To estimate hematological parameters, 0.08 ml blood was mixed with 0.02 ml of ethylenediaminetetraacetic acid (33.33 mg/ml) and fed to the auto analyzer (Sismes KX-21, Trans Asia) and parameters such as hemoglobin content, total red blood cells count, total white blood cells (WBC) count, differential WBC count and packed cell volume were estimated.

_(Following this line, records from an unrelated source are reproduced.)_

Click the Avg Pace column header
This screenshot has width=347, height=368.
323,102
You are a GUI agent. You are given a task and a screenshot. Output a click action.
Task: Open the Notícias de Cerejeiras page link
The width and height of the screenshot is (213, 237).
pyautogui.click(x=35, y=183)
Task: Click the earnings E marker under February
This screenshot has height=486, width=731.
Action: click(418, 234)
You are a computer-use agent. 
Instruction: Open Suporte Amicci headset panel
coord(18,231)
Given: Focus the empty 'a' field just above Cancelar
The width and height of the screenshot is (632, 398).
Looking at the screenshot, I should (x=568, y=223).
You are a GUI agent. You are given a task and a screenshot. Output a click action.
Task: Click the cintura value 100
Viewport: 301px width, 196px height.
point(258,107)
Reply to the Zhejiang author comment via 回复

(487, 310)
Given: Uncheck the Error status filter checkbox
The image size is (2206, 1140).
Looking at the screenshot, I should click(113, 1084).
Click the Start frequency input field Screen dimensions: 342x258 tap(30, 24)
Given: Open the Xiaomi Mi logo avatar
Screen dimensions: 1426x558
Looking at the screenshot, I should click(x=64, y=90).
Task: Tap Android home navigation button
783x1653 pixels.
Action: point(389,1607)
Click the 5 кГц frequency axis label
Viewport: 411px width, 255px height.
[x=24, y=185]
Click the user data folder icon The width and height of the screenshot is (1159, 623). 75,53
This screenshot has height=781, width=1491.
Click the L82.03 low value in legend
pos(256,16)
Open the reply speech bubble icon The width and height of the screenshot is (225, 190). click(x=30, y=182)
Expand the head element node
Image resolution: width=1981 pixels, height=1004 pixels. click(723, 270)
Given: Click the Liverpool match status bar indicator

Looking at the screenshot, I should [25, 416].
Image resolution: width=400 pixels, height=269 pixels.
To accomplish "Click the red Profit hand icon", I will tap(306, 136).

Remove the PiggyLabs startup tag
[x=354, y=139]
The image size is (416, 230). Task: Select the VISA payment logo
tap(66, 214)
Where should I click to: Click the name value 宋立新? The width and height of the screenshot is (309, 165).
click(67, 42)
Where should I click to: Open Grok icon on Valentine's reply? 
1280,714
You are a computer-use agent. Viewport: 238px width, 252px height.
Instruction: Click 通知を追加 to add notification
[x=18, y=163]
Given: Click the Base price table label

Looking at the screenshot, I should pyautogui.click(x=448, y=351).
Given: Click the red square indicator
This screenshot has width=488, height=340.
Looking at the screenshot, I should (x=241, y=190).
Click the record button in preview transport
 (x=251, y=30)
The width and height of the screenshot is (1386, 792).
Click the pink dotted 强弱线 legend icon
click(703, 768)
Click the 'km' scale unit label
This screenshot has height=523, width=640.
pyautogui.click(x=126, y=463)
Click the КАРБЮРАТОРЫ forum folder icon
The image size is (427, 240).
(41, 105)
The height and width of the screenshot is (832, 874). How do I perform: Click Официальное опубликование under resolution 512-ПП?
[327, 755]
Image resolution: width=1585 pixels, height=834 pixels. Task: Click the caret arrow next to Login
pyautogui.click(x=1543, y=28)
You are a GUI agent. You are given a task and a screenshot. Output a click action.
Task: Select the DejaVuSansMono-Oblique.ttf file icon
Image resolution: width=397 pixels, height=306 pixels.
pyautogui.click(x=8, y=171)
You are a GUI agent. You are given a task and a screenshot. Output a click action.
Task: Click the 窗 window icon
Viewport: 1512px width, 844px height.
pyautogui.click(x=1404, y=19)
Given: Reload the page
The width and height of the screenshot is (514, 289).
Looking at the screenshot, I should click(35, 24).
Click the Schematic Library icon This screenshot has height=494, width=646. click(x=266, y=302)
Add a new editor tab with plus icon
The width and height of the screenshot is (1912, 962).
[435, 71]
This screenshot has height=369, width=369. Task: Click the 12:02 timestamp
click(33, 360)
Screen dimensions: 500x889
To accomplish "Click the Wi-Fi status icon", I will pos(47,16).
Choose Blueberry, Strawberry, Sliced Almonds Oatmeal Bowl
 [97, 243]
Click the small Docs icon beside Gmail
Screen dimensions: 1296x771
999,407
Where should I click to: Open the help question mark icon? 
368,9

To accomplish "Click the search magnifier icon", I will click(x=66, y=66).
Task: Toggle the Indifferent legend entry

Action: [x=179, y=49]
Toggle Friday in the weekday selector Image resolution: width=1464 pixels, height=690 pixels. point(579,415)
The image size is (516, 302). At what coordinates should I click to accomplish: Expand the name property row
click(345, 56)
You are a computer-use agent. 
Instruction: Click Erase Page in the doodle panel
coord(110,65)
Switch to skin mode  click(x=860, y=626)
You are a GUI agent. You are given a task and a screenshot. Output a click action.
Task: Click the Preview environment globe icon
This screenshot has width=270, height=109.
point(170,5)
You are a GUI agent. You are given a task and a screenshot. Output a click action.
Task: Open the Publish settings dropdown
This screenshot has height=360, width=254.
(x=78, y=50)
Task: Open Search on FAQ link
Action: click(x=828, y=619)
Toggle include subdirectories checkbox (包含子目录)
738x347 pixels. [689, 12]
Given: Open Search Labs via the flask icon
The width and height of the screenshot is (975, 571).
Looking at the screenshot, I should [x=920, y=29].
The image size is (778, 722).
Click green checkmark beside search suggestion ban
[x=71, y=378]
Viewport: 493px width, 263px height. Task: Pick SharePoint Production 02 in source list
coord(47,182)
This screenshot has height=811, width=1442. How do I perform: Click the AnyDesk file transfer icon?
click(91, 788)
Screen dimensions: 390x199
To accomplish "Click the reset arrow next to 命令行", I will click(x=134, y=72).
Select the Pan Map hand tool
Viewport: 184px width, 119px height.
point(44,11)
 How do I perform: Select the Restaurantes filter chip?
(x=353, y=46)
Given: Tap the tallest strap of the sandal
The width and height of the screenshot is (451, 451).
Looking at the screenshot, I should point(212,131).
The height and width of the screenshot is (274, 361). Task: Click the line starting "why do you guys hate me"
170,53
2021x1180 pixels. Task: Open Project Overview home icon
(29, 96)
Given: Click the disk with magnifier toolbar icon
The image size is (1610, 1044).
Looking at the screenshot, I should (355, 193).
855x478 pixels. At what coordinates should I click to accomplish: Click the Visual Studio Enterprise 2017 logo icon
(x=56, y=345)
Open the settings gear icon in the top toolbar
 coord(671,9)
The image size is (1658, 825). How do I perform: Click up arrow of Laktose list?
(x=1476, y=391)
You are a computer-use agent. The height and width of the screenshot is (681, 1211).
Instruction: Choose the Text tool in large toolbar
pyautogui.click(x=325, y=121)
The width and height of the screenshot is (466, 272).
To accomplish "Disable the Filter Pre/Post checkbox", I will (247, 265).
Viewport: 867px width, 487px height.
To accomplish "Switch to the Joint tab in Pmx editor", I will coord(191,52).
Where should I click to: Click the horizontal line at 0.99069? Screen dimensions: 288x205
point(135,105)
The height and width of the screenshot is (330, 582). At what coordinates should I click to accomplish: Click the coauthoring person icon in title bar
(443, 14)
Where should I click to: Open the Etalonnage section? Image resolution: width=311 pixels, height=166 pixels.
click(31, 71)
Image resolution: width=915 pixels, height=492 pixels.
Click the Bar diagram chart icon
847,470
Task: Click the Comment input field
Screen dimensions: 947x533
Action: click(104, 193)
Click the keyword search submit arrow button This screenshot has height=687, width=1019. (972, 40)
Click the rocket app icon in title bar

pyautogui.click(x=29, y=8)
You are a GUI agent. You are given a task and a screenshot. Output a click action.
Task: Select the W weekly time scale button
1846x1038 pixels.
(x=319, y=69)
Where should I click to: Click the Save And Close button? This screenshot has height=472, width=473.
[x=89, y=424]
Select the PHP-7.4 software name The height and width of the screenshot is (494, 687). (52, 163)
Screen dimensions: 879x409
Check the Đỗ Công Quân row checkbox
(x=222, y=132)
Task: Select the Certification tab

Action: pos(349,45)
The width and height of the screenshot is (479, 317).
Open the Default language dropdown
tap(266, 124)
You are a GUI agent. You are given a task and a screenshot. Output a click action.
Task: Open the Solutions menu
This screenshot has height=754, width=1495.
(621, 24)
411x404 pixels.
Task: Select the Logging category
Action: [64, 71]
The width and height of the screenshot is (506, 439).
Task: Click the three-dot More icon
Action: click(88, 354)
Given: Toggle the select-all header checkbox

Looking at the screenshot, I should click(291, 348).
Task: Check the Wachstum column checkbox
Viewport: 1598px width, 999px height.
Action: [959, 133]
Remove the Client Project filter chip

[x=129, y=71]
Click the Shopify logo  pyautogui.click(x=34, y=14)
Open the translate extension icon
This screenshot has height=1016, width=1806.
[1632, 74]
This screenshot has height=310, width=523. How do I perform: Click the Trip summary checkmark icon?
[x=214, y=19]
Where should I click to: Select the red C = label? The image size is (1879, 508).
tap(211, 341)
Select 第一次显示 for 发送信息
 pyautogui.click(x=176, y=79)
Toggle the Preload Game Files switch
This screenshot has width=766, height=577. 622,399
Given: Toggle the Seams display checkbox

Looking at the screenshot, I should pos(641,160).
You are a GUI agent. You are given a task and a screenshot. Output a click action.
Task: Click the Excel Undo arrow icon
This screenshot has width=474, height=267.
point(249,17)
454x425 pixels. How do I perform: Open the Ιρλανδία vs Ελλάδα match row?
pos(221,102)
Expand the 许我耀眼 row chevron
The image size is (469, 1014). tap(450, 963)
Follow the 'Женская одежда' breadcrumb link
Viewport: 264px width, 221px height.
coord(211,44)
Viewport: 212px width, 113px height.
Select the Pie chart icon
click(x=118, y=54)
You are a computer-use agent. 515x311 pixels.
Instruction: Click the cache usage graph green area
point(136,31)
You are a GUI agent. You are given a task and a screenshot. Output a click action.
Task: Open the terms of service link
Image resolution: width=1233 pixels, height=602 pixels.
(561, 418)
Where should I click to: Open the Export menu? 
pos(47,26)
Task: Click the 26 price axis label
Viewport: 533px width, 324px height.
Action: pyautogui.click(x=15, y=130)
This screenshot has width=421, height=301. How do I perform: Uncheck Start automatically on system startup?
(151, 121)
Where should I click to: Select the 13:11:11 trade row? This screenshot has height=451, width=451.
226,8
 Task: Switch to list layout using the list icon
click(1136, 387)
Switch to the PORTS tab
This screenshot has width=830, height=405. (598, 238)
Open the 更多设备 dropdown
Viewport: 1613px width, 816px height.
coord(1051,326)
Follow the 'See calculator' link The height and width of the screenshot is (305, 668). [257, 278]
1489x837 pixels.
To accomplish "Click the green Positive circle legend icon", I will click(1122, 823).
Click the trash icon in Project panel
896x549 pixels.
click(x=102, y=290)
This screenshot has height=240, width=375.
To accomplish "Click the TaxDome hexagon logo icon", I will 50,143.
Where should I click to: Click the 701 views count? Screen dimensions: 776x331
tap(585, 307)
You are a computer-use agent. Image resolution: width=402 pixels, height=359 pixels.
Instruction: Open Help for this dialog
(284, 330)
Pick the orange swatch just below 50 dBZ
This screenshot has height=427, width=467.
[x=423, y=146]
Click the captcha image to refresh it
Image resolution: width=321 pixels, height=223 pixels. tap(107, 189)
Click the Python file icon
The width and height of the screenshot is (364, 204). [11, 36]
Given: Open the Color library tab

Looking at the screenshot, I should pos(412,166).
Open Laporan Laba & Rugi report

Serum biochemical parameters

For estimation of biochemical parameters, serum was separated from collected blood and requisite quantity of serum was fed to the auto analyzer (fully automated Biochemical Random Access Analyzer, BS-200; Lilac Medicare Pvt. Ltd., Mumbai), which was automatically drawn in to the instrument for estimating different parameters such as blood urea,[10] serum creatinine,[11] serum alkaline phosphatase[12] and serum glutamate pyruvate transaminase.[13] References given in the kit literature mentioning the basis of the methods on which test procedures were carried out.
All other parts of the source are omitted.